Metin bölümü
800 METREDE 30 YIKIK BİNA

Saat 07.00’da Ulusal Kanal sabah haberlerine telefon ile bağlanarak o an içinde bulunduğum ortamdaki gözlemlerimi aktardım. Bu bağlantı sırasında etrafımda ambulans ve itfaiye ekipleri sirenleriyle bir yerlere yetişmeye çalışıyorlardı.

Hava aydınlanmaya başlayınca yıkımın boyutu belirginleşti. Hızlıca yakınlarımın ve arkadaşlarımın yaşadığı binalara doğru koşar adım yürürken etrafta iş makinelerinin çalışmaya başladığını gördüm. Sonradan bunların o an çevrede bulunan gönüllü kişilerce kullanıldığını öğrendim. Yürüdüğüm 800 metrelik güzergahta 30’a yakın binanın enkazı vardı.

Felaketi gördüm kenetlenmeyi yaşadım - Resim : 2
Deprem günü sabaj 07.00'de Ulusal Kanal'a bağlanarak durumu anlattık.

Depremden kurtulup binaları terk ederken telefonlarını alabilenler enkaz altında kalan yakınlarına ulaşmaya çalışıyorlardı. Bazı enkazların kenarından basit müdahalelerle canlı olarak birçok insan çıkarıldı. Saat 10.00’dan sonra cep telefonu ile iletişim kurmak çok sıkıntılı olmaya başladı. Petrol istasyonlarında uzun kuyruklar oluştu.

Alıştırma görevi
Deprem tanıklığında "Felaketi gördüm kenetlenmeyi" sözcükleriyle başlayıp "uzun kuyruklar oluştu." sözcüklerini de kapsayan kısmı, hiçbir değişiklik yapmadan yazın. Kayıtlar bu çalışmada hiçbir rol oynamaz.

Listelenen kayıtlar
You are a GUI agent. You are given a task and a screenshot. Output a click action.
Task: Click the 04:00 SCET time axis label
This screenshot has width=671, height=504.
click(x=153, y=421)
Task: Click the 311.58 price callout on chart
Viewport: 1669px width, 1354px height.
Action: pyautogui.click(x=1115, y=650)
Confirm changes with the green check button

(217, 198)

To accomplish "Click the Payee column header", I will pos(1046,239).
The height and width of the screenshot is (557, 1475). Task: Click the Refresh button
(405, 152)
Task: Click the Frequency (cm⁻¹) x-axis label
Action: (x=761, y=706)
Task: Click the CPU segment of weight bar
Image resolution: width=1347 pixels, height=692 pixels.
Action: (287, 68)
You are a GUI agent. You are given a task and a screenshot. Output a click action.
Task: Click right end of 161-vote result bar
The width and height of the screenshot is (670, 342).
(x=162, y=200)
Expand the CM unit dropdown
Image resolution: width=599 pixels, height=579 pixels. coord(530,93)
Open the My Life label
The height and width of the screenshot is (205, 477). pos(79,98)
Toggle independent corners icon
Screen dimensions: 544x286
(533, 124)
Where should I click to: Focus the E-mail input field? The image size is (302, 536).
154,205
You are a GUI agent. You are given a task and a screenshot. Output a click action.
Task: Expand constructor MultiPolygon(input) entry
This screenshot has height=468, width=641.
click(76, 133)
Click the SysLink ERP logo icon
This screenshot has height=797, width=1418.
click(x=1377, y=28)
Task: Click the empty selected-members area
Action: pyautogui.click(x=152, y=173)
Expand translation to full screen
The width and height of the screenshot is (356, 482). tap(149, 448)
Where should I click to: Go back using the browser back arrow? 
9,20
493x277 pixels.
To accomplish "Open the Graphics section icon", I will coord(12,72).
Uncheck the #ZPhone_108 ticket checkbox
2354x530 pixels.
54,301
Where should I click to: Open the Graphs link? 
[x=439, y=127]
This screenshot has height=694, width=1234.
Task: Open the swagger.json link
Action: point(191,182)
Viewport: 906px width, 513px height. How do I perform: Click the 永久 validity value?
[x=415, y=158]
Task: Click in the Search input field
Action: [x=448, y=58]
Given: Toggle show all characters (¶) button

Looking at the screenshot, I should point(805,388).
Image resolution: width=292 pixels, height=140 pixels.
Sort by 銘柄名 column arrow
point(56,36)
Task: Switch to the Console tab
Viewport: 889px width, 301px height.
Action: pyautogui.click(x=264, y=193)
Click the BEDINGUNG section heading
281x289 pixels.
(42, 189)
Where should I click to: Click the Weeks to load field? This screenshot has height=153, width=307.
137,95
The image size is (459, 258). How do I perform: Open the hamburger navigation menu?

Yanıt
Felaketi gördüm kenetlenmeyi yaşadım - Resim : 2
Deprem günü sabaj 07.00'de Ulusal Kanal'a bağlanarak durumu anlattık.

Depremden kurtulup binaları terk ederken telefonlarını alabilenler enkaz altında kalan yakınlarına ulaşmaya çalışıyorlardı. Bazı enkazların kenarından basit müdahalelerle canlı olarak birçok insan çıkarıldı. Saat 10.00’dan sonra cep telefonu ile iletişim kurmak çok sıkıntılı olmaya başladı. Petrol istasyonlarında uzun kuyruklar oluştu.